2006-08-23 02:48:14 · 26 answers · asked by Anonymous in Family & Relationships Marriage & Divorce

26 answers

Okay, don't hate me. But if you are worried about how he feels and you are wanting to stay angry, then you are not moving on.

Forgiveness is not something we do for the other person in order to absolve them of their guilt. It is something we do for ourselves in order to be free and to stop the damage.

"He who angers me, controls me". Do you really want this man controlling how you feel? Hasn't he done enough? Do you want to teach your child that it is better to be bitter and angry rather than to forgive?

I tell you this from personal experience. 21/2 years ago I left my husband (for a MULTITUDE of good reasons) we have 3 children so I must deal with him on a daily basis. He is still who he is (does the same things that made me leave him), so I have had a hard time forgiving because he keeps doing it (and I felt I was right in my anger). Not to long ago, I realized I am just as miserable at that point, as I was when I was married to him!

I realized I needed to forgive....and believe me this has been on hell of a process, that I work on daily.....but I feel lighter, kinder and free. I am even downright happy at times. And you know what? He doesn't even know that I am forgiving him, because he is still looking out from behind guilty eyes. My children are doing better too!

So just consider it, I know it's hard. But it will do more for you in the long run, than your anger will ever do for anyone.

Good luck.

2006-08-23 02:59:18 · answer #1 · answered by Deb 3 · 0 0

this is only my opinion, so use it ,if it hits your need. OK I commend you for your not letting this situation get you down, you must be a strong woman. Your being angry is not going to change the situation, just will wear you down. His judgment day will come. leave that in the Lords hands. You have to do what is right for your son, as be proud of who you are that you don't hold grudges. that is a good quality to have. As far as how your ex- treats you, just tell him you don't have to tolerate that from him, you are no longer married, take a stand hold your head high and set him straight. you don't want your son to grow up thinking it's OK to let anyone treat his mother in the manner of disrespect.
I think the reason he is treating you this way , truthfully he feels guilty for what he done. and then again he may be so miserable with his new relationship that he is taking it out on you. well with all being said. I wish you all the best life has to offer you and your son. Good luck as well

2006-08-23 10:53:29 · answer #2 · answered by RAINBOW 3 · 0 0

Honestly, I think I would just try and move on. Have you told him how you feel in a rational way? I wouldn't be forgiving however, I would try to be amicable - especially if there is children involved. He is still your son's father and that will not change.

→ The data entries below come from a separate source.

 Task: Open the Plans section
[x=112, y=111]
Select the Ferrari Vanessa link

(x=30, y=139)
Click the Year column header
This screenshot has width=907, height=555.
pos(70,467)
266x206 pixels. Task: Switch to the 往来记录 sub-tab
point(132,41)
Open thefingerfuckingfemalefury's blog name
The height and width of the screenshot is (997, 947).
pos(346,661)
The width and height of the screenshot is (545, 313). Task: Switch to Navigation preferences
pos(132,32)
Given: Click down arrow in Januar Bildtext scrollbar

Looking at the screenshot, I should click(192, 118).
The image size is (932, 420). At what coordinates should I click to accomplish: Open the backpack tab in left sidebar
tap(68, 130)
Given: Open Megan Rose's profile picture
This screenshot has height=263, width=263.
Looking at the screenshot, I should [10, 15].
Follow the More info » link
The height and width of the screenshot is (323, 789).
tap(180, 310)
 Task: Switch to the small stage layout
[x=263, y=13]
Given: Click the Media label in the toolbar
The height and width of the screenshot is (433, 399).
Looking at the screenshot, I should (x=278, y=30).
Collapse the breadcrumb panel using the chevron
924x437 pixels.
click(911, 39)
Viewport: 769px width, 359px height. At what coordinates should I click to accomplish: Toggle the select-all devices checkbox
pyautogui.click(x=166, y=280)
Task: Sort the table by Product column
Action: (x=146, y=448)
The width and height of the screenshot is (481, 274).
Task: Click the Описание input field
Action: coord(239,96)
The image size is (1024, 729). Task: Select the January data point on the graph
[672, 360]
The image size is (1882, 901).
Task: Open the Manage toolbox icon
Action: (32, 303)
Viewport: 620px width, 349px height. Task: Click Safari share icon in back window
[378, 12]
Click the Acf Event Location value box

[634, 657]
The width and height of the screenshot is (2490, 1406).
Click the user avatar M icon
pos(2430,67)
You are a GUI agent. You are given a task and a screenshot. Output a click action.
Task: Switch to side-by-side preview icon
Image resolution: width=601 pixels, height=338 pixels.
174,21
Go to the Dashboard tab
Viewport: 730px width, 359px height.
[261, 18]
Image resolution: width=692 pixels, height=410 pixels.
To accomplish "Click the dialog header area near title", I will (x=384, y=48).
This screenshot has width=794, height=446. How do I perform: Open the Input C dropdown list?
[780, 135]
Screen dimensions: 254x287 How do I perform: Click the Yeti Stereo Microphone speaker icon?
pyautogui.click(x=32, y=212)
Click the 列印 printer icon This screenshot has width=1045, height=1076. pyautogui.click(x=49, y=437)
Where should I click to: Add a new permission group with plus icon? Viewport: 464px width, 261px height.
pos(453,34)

It would be extremely hard to be nice to him considering how awful he treated you. I don't blame you for wanting to stay angry, however, anger is never good for a person's well being. The more angry you are, that will cause you to be very closed up and it will be hard for you to meet someone new - in time of course.

He obviously is an a$#hole so you know what let his homewrecker gf have him, because she will probably end up cheating on her too. The only good thing that came out of your marriage is your son.

Try some counselling yourself. I really hope this will get easier for you........ My heart goes out to you!

2006-08-23 09:55:47 · answer #3 · answered by ? 4 · 1 0

If you divorced him, that's all the sign he needs to know that what he did was wrong.

Harboring anger will only hurt YOU and your child in the long rung. it will increase YOUR stress levels which is bad for your health. Your anger won't affect his life. And for the sake of your child, it is better that your interactions are NOT full of anger and hatred. Children can sense these feelings from their parents and it has negative impacts on the child too.

YOU don't have to remain angry to teach him a lesson. The fact that he lost you and he no longer gets to live with his own son is a loss for him. I think if he sees you angry, he will see you as a bitter, broken down woman. But if he sees that you are HAPPY without him, that's a MUCH bigger blow to his ego than your anger could be. And makes a bigger point at how badly he treated you that you can be happy and balanced without him. Please, for the sake of your health, don't harbor bitterness and anger.

2006-08-23 10:02:36 · answer #4 · answered by KB 6 · 0 0

But not wanting to be the bitter ex-wife is what you are right now and how you feel. Have you tried to ignore him and when he asks say to him that he has hurt you. One way or another, it doesn't matter how he sees you, he knows he's hurt you and that doesn't bother him at all, otherwise he would have treated you with more respect and like me you just accept it and hate yourself for it. Your son will know by the moods you are in at times and he may tell his dad about it.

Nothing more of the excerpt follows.